--- YOUR OBJECTIVE ---
Each line in the entries below that holds the string "computer" must be copied.

--- PROVIDED RECORDS ---
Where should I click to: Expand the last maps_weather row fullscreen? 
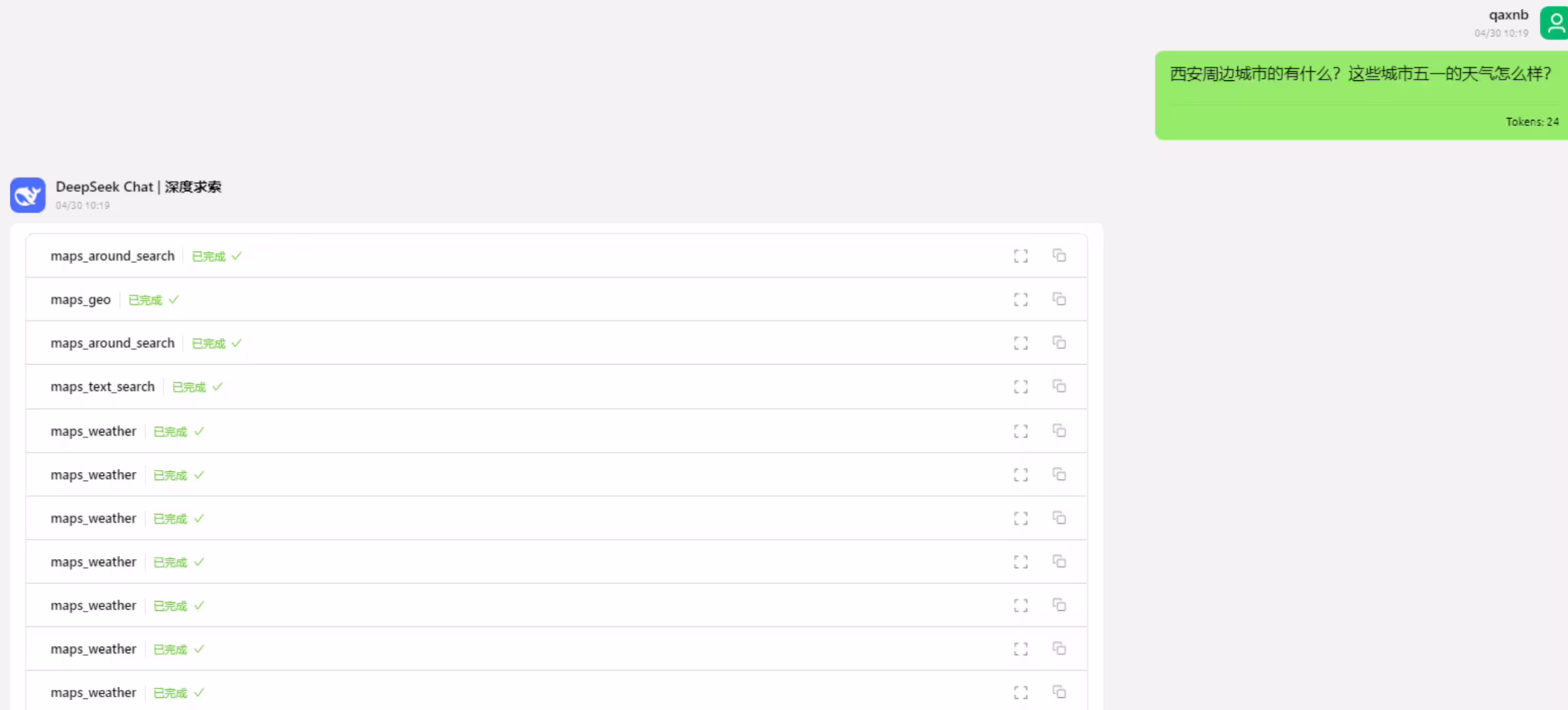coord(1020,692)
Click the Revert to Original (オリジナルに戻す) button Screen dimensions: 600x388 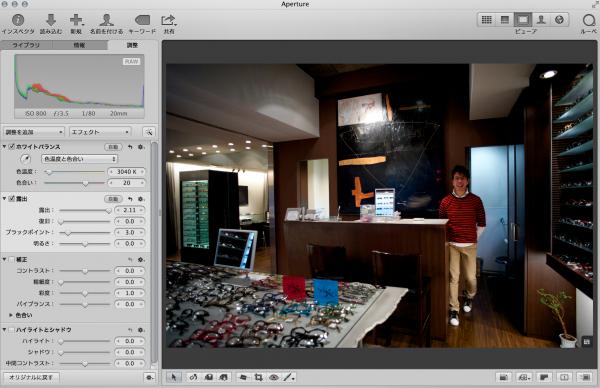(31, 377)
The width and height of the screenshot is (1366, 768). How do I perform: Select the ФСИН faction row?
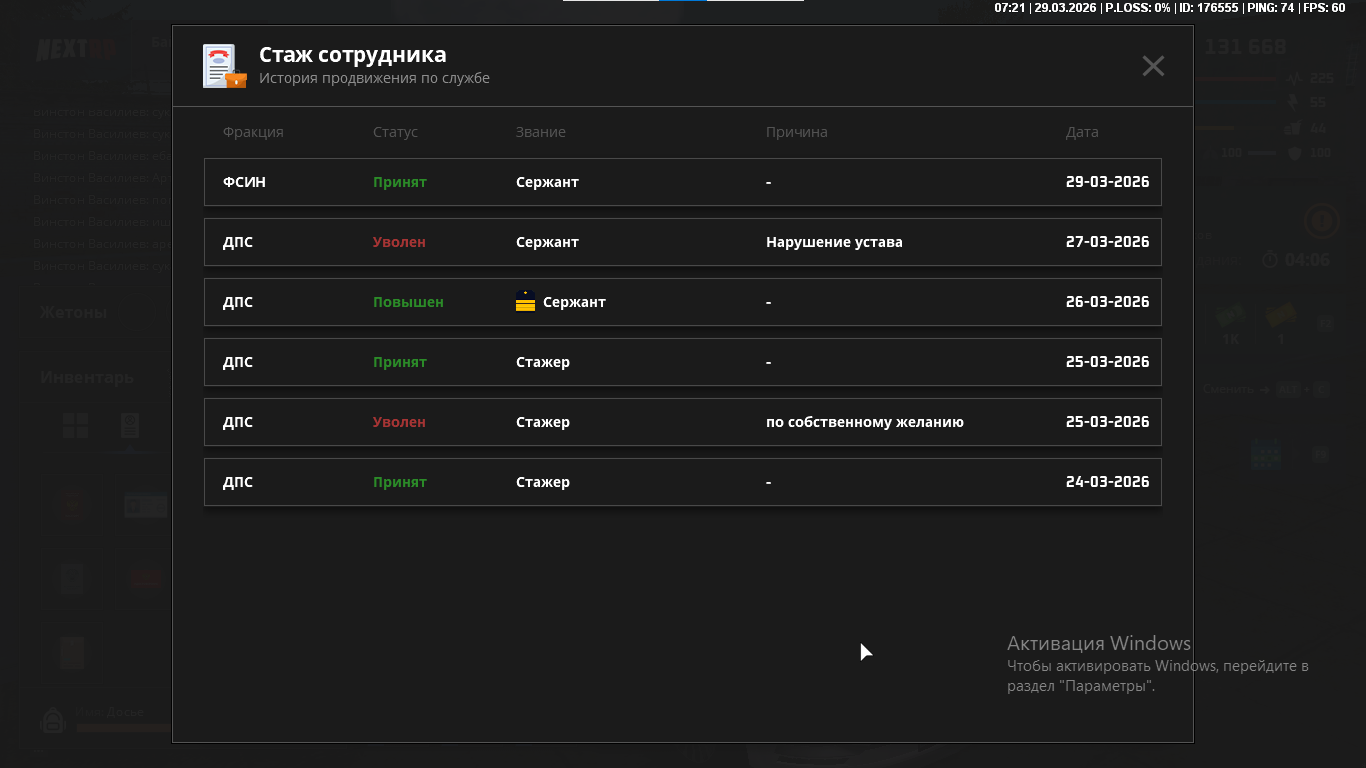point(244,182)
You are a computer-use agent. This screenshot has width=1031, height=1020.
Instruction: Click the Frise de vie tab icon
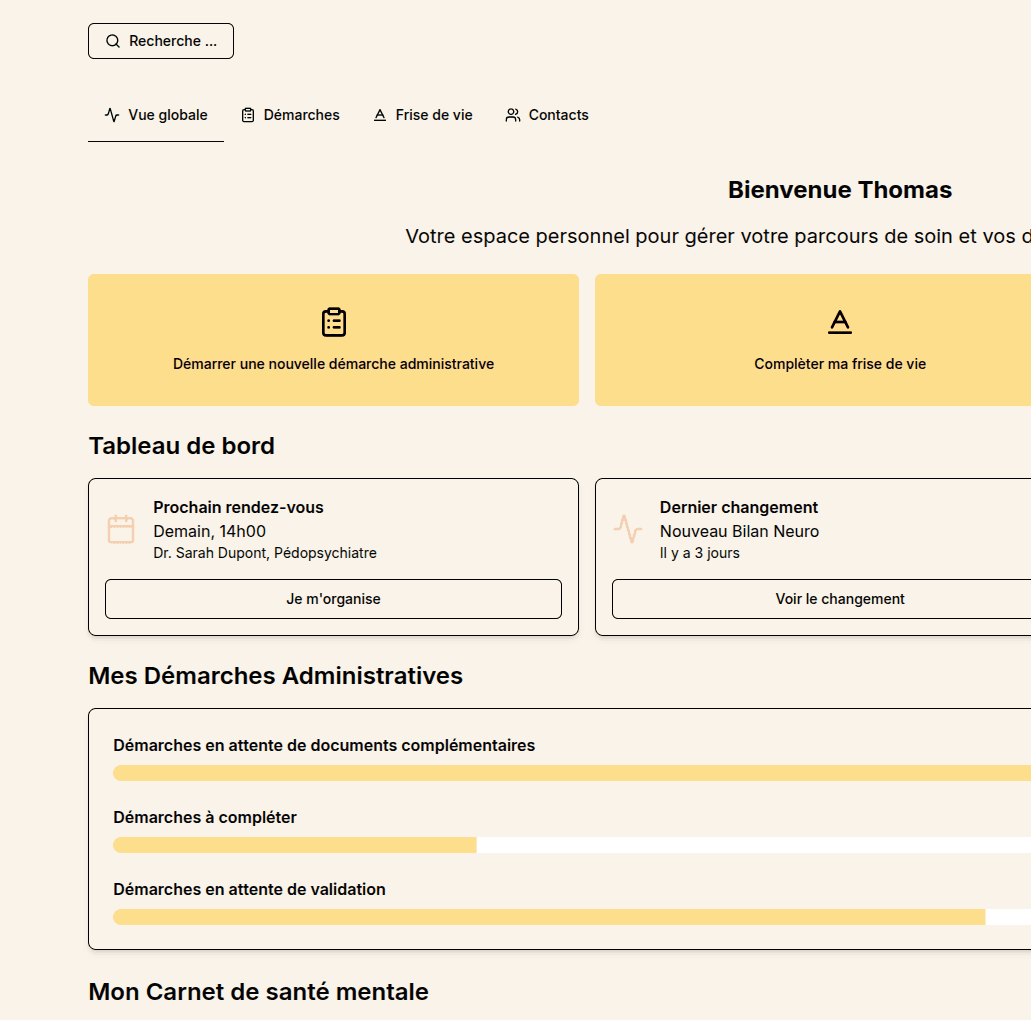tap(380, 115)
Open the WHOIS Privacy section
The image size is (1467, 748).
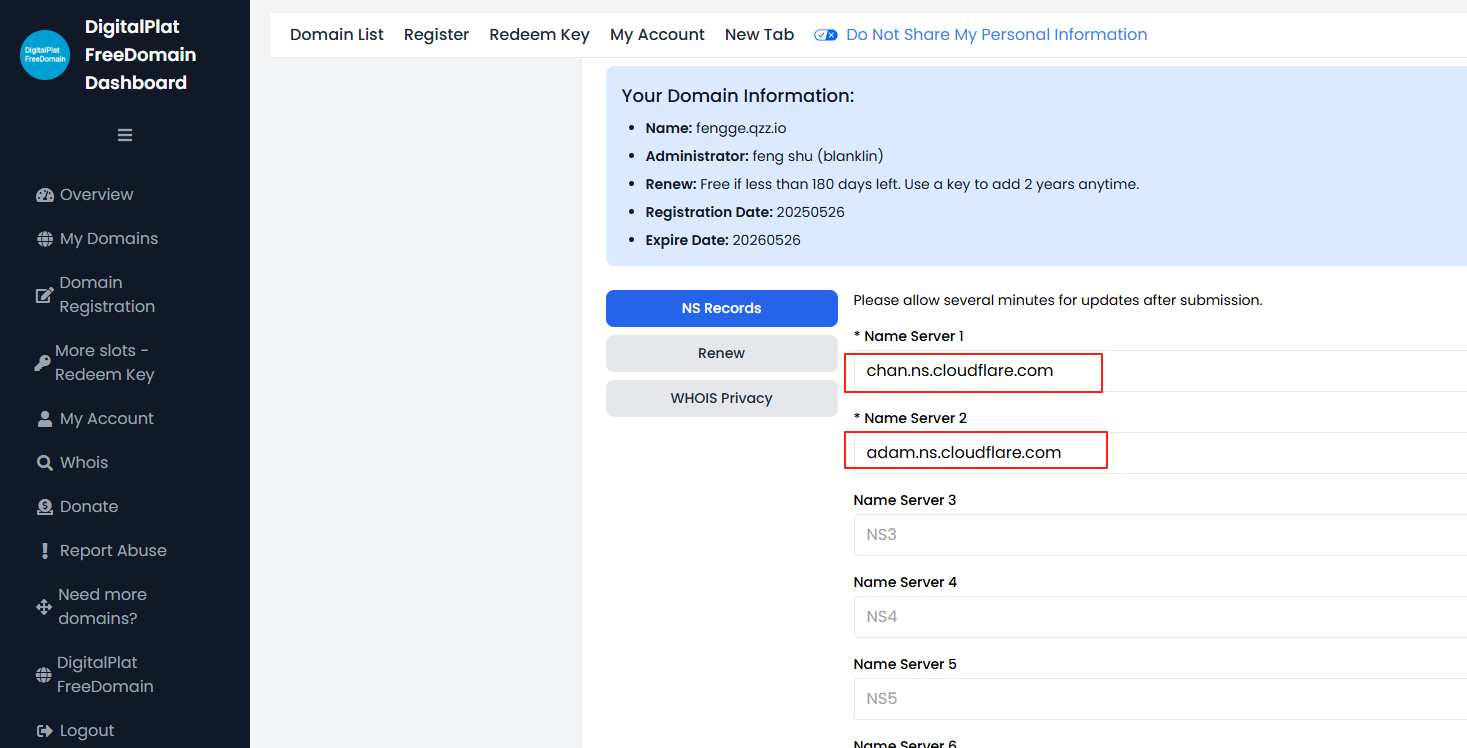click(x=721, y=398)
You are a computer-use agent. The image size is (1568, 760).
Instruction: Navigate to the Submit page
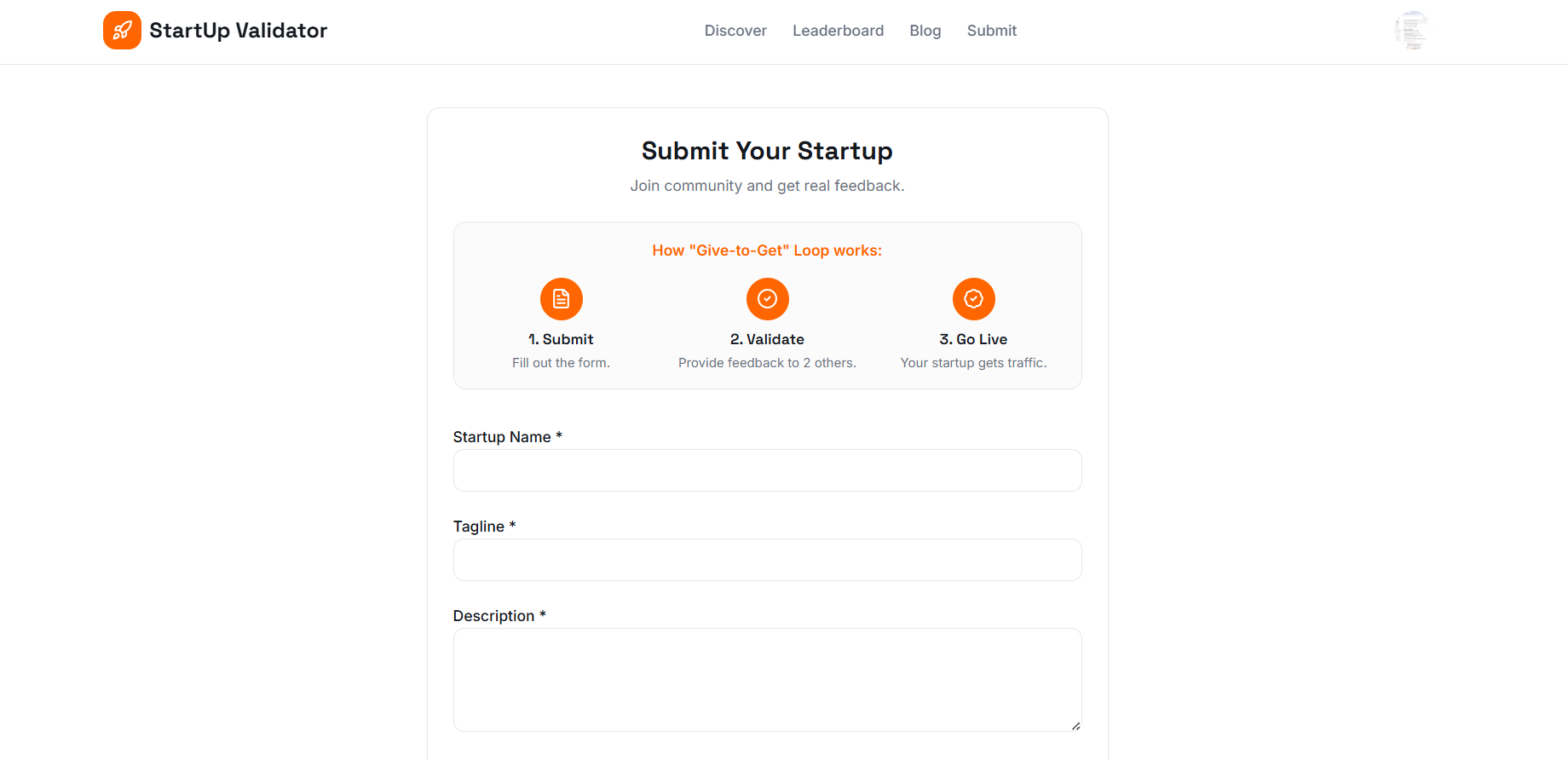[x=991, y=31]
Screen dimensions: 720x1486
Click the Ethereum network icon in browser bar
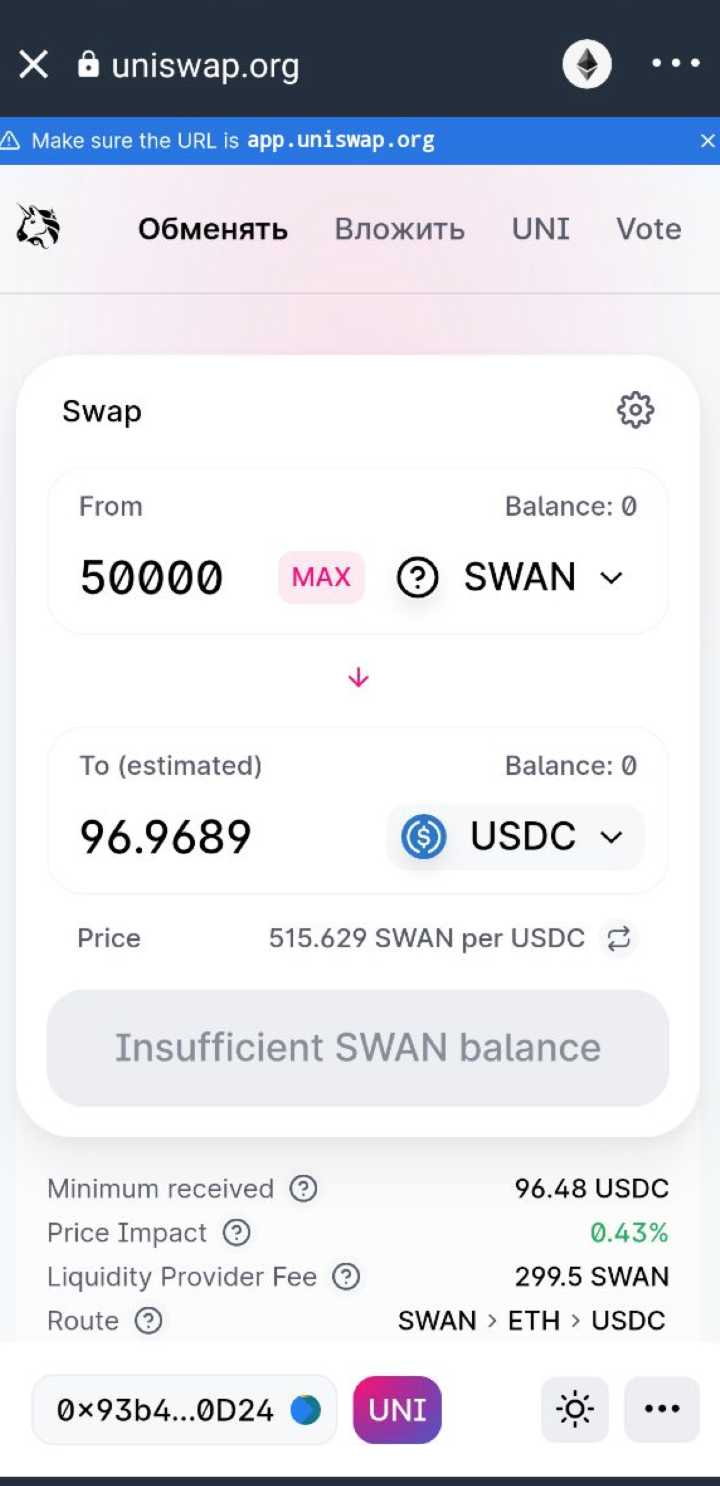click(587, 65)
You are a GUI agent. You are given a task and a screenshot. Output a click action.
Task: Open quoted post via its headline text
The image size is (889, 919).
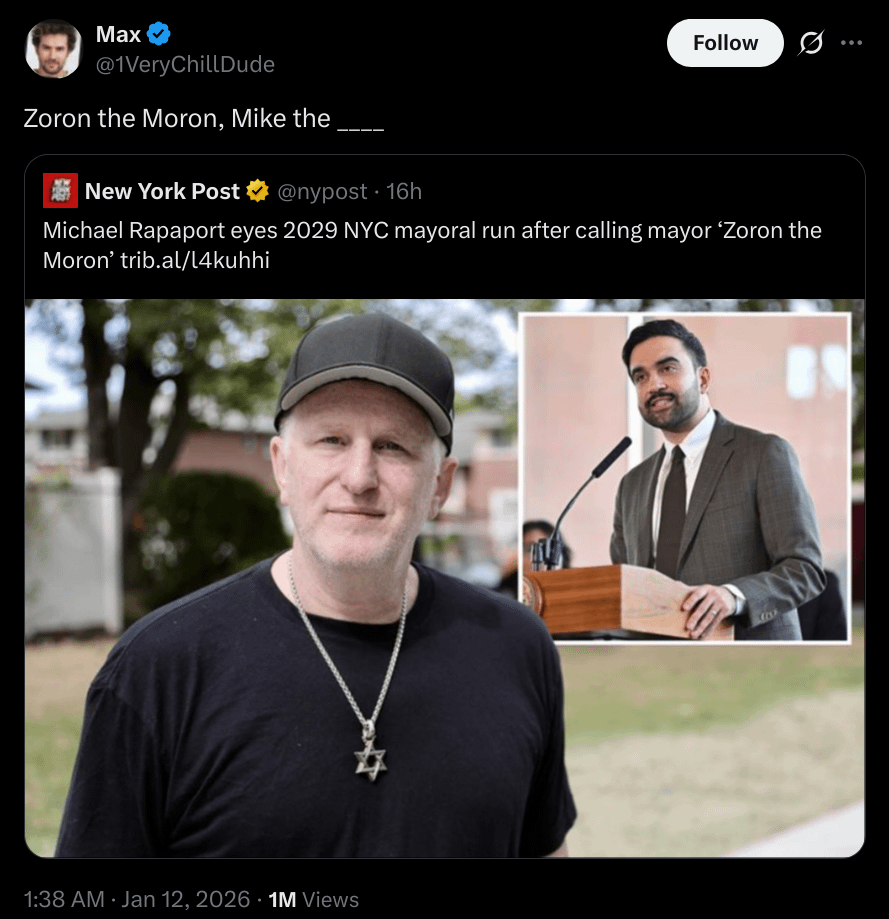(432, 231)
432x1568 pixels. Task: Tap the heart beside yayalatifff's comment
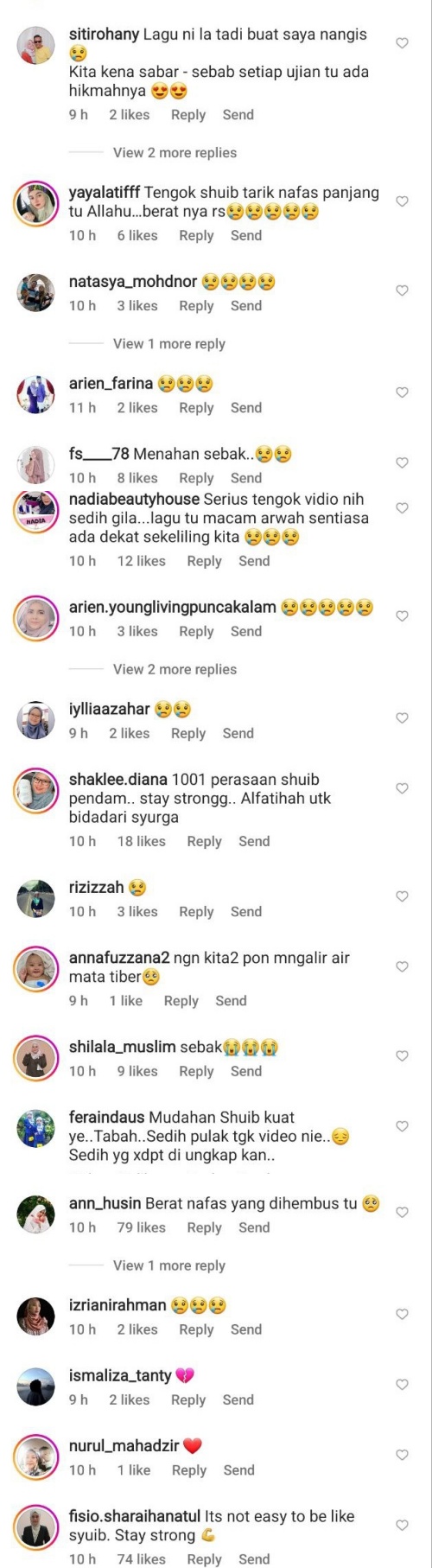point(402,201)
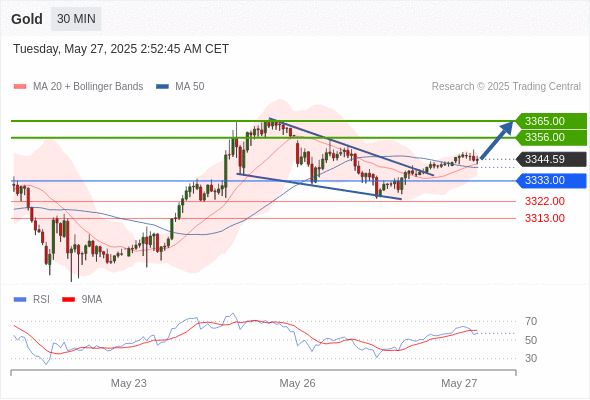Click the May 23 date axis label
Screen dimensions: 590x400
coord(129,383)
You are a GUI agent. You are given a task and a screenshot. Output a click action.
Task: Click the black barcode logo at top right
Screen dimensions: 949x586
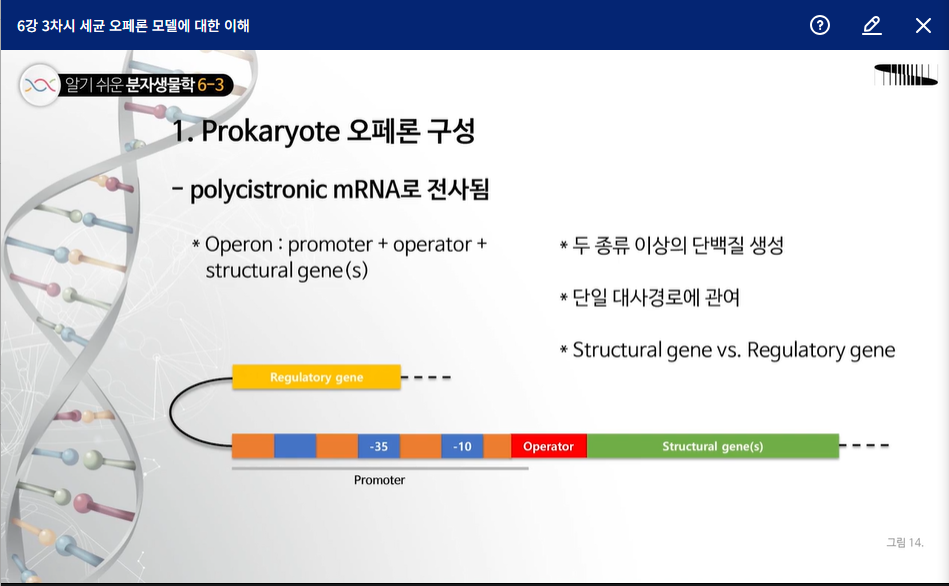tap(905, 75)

--- RESPONSE AREA ---
You are a computer-use agent. This screenshot has width=1031, height=1020.
You are a computer-use agent. The image size is (1568, 760).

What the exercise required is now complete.